The study revealed the following:
  • While only about 60% of the more than 2000 black patients underwent RP within 3 months of diagnosis (compared with nearly 70% of non-Hispanic whites), they also experienced a 7-day treatment delay compared with non-Hispanic whites (P < .001).
  • While their likelihood of a lymph node dissection was low (odds ratio [OR], 0.76 [95% confidence interval (CI), 0.66-0.80]; P < .001), black patients were more likely than the non-Hispanic white population to need postoperative care—measured using visits to the emergency department (ED) as a surrogate.
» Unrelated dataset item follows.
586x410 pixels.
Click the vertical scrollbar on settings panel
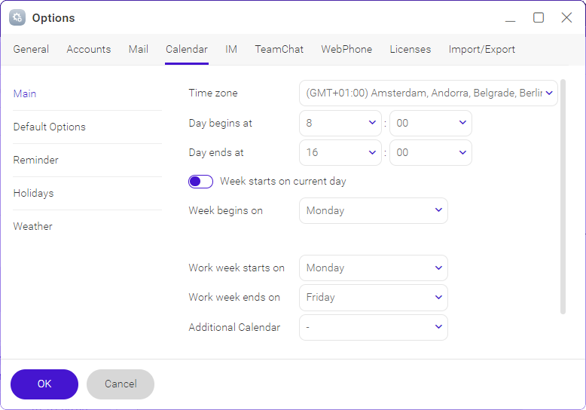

  • Black patients had significantly greater odds of postoperative ED visits within (OR, 1.48; 95% CI, 1.18-1.86) as well as after 30 days (OR, 1.45; 95% CI, 1.19-1.76) following surgery compared with non-Hispanic whites.
  • Rates of hospital readmissions were also greater in the black population of patients.
  • All-cause or prostate cancer–specific mortality was no different between the comparator cohorts.
The greater number of readmissions and visits to ED post surgery were reflected in the annual cost of care of this population. The analysis showed that the top 50% of blacks spent $1185.50 (95% CI, $804.85-1 $1566.10; P < .001) more than the top 50% of non-Hispanic whites. The authors attribute their findings to factors such as barriers to access to care (vis-à-vis the gap in RP utilization) and selection bias in definitive treatment.

“Our findings suggest that this gap has not significantly improved over time, which raises concerns that this problem is not being adequately addressed,” they conclude.